I’ve never been surrounded by people my own age who understood so well just how
important nature is to me, and even know it better than I do. Many of my
friends are ecology or plant science majors, knows lots of plant names, have
their Wilderness First Responder certification, have instructed at summer
camps, work at Outdoor Adventures on campus, have gone to tracking schools and
wilderness survival programs and so forth. It’s so inspiring to me, and an old part of me is lit back up again. And the
great thing is that it is transferrable. I can take this fire and experience
and skills back home, and with my altered perception of distance and soon with
my Californian driver license in my pocket, I can’t wait to explore more of
Europe. It’s been such, such a good
decision to stay longer. Last time I had only three months left, I would be
overcome by feelings of claustrophobia and time pressure when I heard a plane
passing over or counted my days. Now, I have actually started looking forward
to all the great things I can do back in the Netherlands, all that’s waiting
for me there if I take the trouble to find it! Now, I can actually see myself
being ready to go home in three months!
Another
related and greatly empowering thought is the knowledge of how FREE I am! I am
graduated, untethered to anything or anyone, and I’m spending a year drinking
in all this delicious colorful LIFE in a distant land while my life back at home
is undergoing a self-cleansing reboot, stripped to its bare essentials. When I come
back, it’ll be free and open to build it up again exactly as I want. What a rare and fine set of circumstances. And
what an extraordinary blessing to feel so clear about what I want. I know exactly what social circles I want to
fill my life with, that’ll rekindle and challenge parts in me that haven’t seen
broad daylight in a long time. Agency! Turning towards different parts in me to
continue becoming the well-rounded, self-actualized person that’s in my future!

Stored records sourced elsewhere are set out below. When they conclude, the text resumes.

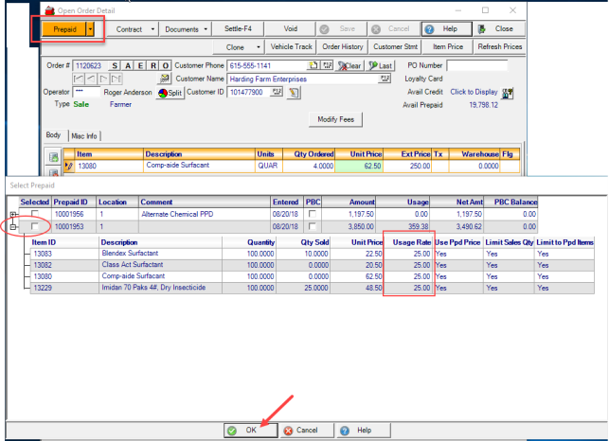The height and width of the screenshot is (441, 609).
Task: Switch to the Body tab
Action: 54,136
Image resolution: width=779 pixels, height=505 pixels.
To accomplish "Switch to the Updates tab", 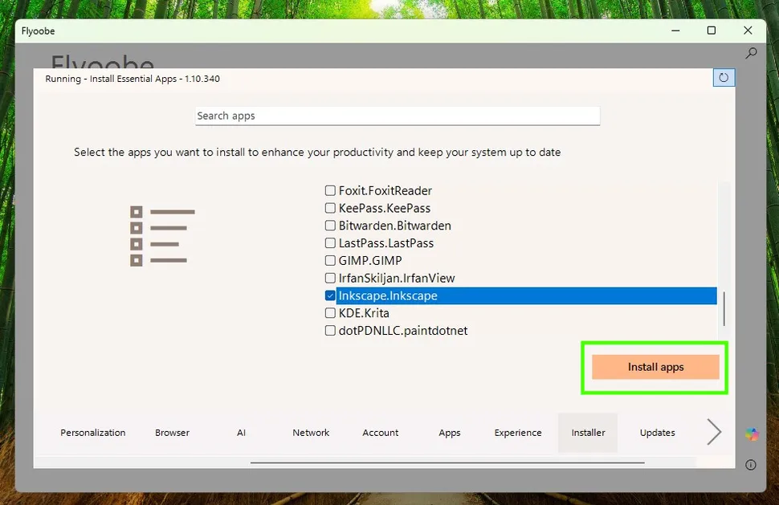I will (x=657, y=432).

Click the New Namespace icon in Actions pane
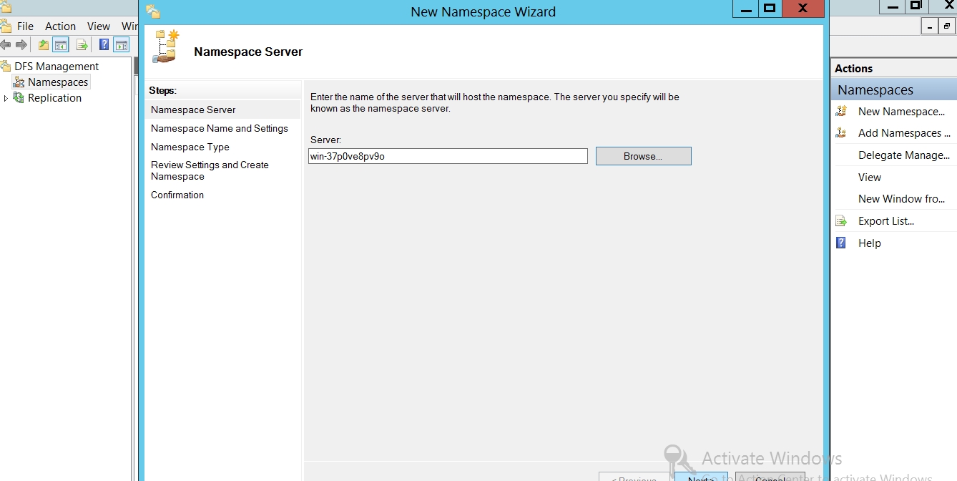point(842,112)
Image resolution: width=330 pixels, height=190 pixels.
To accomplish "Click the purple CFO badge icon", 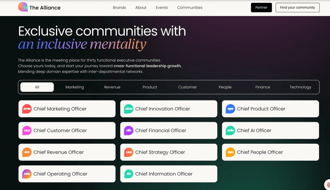I will pyautogui.click(x=129, y=131).
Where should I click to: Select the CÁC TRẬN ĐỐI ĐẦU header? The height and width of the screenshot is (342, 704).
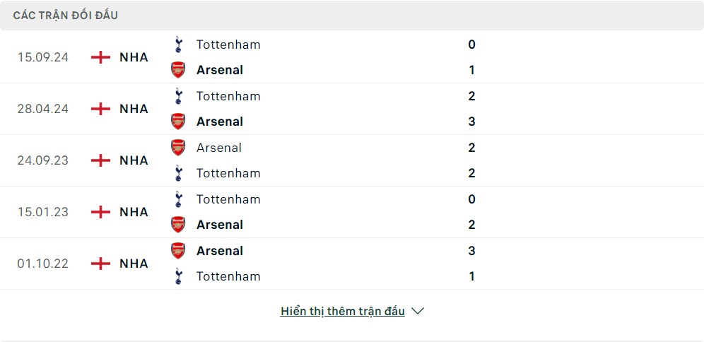point(66,16)
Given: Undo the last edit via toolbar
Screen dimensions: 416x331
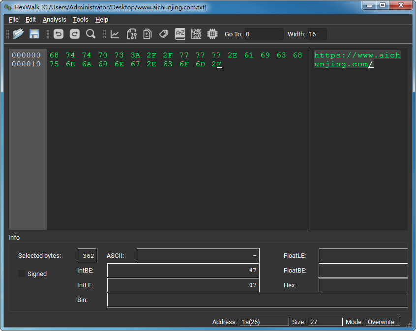Looking at the screenshot, I should (59, 34).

Oh, the potential! The possibilities! Oh, the joy of living! Oh! The places I’ll
go!
So you see,
I’m still a gleeful happy camper, with the wildest two weeks behind me to top
off what may well have been the best summer of my life so far. And now, buckle
up again, and settle down for the final bumpy ride! The last leg! Fall in
Davis, in Bro-op turned Shakti-house Pierce co-op, with old friends, and new
friends, with near and with far lands, I’m ready for this! To keep going,
going, going! No point looking back too much, no point getting stuck in the
muck or in some wonderful spot. I’ll make sure I’m well-fed, listen to all the
important things said, but onwards I’ll be going, cause there’s so much ahead!